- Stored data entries
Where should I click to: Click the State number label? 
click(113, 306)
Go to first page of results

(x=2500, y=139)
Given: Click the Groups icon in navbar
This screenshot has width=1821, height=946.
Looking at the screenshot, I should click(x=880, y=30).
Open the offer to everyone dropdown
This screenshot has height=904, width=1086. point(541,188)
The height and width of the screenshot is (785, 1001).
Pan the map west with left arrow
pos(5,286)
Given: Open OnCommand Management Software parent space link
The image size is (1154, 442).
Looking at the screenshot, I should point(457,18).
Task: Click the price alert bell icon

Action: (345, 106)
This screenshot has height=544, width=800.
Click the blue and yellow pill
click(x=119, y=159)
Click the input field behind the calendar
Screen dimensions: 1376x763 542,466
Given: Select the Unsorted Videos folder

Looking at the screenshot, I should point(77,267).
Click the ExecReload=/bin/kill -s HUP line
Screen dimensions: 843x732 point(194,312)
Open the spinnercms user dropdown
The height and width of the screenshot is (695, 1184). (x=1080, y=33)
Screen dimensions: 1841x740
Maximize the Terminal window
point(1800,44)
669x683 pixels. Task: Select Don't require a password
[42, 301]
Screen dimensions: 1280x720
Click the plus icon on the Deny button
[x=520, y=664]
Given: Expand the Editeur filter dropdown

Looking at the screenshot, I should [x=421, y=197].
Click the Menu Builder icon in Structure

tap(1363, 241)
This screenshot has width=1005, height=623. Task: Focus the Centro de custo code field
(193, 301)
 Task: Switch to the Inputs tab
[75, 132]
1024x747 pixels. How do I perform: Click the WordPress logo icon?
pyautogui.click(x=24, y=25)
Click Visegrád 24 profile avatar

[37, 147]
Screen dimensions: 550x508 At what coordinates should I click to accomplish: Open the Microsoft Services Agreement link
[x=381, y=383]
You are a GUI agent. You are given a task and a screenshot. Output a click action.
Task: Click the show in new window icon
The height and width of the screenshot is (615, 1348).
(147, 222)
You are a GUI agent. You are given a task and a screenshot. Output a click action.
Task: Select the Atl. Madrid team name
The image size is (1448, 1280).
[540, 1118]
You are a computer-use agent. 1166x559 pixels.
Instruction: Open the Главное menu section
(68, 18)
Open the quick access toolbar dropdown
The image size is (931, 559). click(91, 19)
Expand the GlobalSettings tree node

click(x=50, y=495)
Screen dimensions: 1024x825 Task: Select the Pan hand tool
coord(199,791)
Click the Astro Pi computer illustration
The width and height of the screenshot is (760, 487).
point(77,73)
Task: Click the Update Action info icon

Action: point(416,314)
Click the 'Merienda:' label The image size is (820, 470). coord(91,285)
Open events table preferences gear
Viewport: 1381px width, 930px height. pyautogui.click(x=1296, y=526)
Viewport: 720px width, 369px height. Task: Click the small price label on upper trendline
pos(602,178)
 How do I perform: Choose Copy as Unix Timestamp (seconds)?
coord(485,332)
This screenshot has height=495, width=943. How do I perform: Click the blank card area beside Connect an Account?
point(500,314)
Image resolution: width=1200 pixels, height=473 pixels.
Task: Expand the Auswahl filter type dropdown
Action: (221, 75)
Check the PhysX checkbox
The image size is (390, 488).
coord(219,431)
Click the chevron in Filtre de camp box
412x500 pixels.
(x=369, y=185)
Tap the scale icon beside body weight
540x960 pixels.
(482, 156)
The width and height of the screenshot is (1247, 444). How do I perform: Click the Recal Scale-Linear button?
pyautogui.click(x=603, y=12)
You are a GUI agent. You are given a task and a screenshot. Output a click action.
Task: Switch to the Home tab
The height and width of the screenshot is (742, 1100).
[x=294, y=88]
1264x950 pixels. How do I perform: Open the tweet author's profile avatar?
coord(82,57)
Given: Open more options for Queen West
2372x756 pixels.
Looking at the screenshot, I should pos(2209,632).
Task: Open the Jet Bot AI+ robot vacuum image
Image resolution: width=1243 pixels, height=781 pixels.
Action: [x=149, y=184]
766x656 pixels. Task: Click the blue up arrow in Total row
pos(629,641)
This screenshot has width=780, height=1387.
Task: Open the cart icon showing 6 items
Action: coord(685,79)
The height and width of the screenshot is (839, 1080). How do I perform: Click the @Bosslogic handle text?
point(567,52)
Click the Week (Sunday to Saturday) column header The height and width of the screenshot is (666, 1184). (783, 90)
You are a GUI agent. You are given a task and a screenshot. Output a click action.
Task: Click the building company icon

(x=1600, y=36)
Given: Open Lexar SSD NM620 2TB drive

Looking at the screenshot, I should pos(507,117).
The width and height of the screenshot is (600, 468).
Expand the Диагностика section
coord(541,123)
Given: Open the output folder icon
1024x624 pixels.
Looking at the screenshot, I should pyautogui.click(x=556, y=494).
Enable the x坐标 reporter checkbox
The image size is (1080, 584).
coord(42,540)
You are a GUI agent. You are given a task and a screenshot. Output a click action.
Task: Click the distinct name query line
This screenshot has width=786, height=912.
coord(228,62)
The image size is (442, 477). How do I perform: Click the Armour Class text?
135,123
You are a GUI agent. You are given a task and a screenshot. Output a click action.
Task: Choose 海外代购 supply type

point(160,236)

- Work to be completed
All of the data needs to be printed once more, exactly.

- Task solution
Where should I click to: Click the State number label? 
click(113, 306)
Go to first page of results

(x=2500, y=139)
Given: Click the Groups icon in navbar
This screenshot has width=1821, height=946.
Looking at the screenshot, I should click(x=880, y=30).
Open the offer to everyone dropdown
This screenshot has height=904, width=1086. point(541,188)
The height and width of the screenshot is (785, 1001).
Pan the map west with left arrow
pos(5,286)
Given: Open OnCommand Management Software parent space link
The image size is (1154, 442).
Looking at the screenshot, I should point(457,18).
Task: Click the price alert bell icon

Action: (345, 106)
This screenshot has height=544, width=800.
Click the blue and yellow pill
click(x=119, y=159)
Click the input field behind the calendar
Screen dimensions: 1376x763 542,466
Given: Select the Unsorted Videos folder

Looking at the screenshot, I should point(77,267).
Click the ExecReload=/bin/kill -s HUP line
Screen dimensions: 843x732 point(194,312)
Open the spinnercms user dropdown
The height and width of the screenshot is (695, 1184). (x=1080, y=33)
Screen dimensions: 1841x740
Maximize the Terminal window
point(1800,44)
669x683 pixels. Task: Select Don't require a password
[42, 301]
Screen dimensions: 1280x720
Click the plus icon on the Deny button
[x=520, y=664]
Given: Expand the Editeur filter dropdown

Looking at the screenshot, I should [x=421, y=197].
Click the Menu Builder icon in Structure

tap(1363, 241)
This screenshot has width=1005, height=623. Task: Focus the Centro de custo code field
(193, 301)
 Task: Switch to the Inputs tab
[75, 132]
1024x747 pixels. How do I perform: Click the WordPress logo icon?
pyautogui.click(x=24, y=25)
Click Visegrád 24 profile avatar

[37, 147]
Screen dimensions: 550x508 At what coordinates should I click to accomplish: Open the Microsoft Services Agreement link
[x=381, y=383]
You are a GUI agent. You are given a task and a screenshot. Output a click action.
Task: Click the show in new window icon
The height and width of the screenshot is (615, 1348).
(147, 222)
You are a GUI agent. You are given a task and a screenshot. Output a click action.
Task: Select the Atl. Madrid team name
The image size is (1448, 1280).
[540, 1118]
You are a computer-use agent. 1166x559 pixels.
Instruction: Open the Главное menu section
(68, 18)
Open the quick access toolbar dropdown
The image size is (931, 559). click(91, 19)
Expand the GlobalSettings tree node

click(x=50, y=495)
Screen dimensions: 1024x825 Task: Select the Pan hand tool
coord(199,791)
Click the Astro Pi computer illustration
The width and height of the screenshot is (760, 487).
point(77,73)
Task: Click the Update Action info icon

Action: point(416,314)
Click the 'Merienda:' label The image size is (820, 470). coord(91,285)
Open events table preferences gear
Viewport: 1381px width, 930px height. pyautogui.click(x=1296, y=526)
Viewport: 720px width, 369px height. Task: Click the small price label on upper trendline
pos(602,178)
 How do I perform: Choose Copy as Unix Timestamp (seconds)?
coord(485,332)
This screenshot has height=495, width=943. How do I perform: Click the blank card area beside Connect an Account?
point(500,314)
Image resolution: width=1200 pixels, height=473 pixels.
Task: Expand the Auswahl filter type dropdown
Action: (221, 75)
Check the PhysX checkbox
The image size is (390, 488).
coord(219,431)
Click the chevron in Filtre de camp box
412x500 pixels.
(x=369, y=185)
Tap the scale icon beside body weight
540x960 pixels.
(482, 156)
The width and height of the screenshot is (1247, 444). How do I perform: Click the Recal Scale-Linear button?
pyautogui.click(x=603, y=12)
You are a GUI agent. You are given a task and a screenshot. Output a click action.
Task: Switch to the Home tab
The height and width of the screenshot is (742, 1100).
[x=294, y=88]
1264x950 pixels. How do I perform: Open the tweet author's profile avatar?
coord(82,57)
Given: Open more options for Queen West
2372x756 pixels.
Looking at the screenshot, I should pos(2209,632).
Task: Open the Jet Bot AI+ robot vacuum image
Image resolution: width=1243 pixels, height=781 pixels.
Action: [x=149, y=184]
766x656 pixels. Task: Click the blue up arrow in Total row
pos(629,641)
This screenshot has width=780, height=1387.
Task: Open the cart icon showing 6 items
Action: coord(685,79)
The height and width of the screenshot is (839, 1080). How do I perform: Click the @Bosslogic handle text?
point(567,52)
Click the Week (Sunday to Saturday) column header The height and width of the screenshot is (666, 1184). (783, 90)
You are a GUI agent. You are given a task and a screenshot. Output a click action.
Task: Click the building company icon

(x=1600, y=36)
Given: Open Lexar SSD NM620 2TB drive

Looking at the screenshot, I should pos(507,117).
The width and height of the screenshot is (600, 468).
Expand the Диагностика section
coord(541,123)
Given: Open the output folder icon
1024x624 pixels.
Looking at the screenshot, I should pyautogui.click(x=556, y=494).
Enable the x坐标 reporter checkbox
The image size is (1080, 584).
coord(42,540)
You are a GUI agent. You are given a task and a screenshot. Output a click action.
Task: Click the distinct name query line
This screenshot has width=786, height=912.
coord(228,62)
The image size is (442, 477). How do I perform: Click the Armour Class text?
135,123
You are a GUI agent. You are given a task and a screenshot. Output a click action.
Task: Choose 海外代购 supply type

point(160,236)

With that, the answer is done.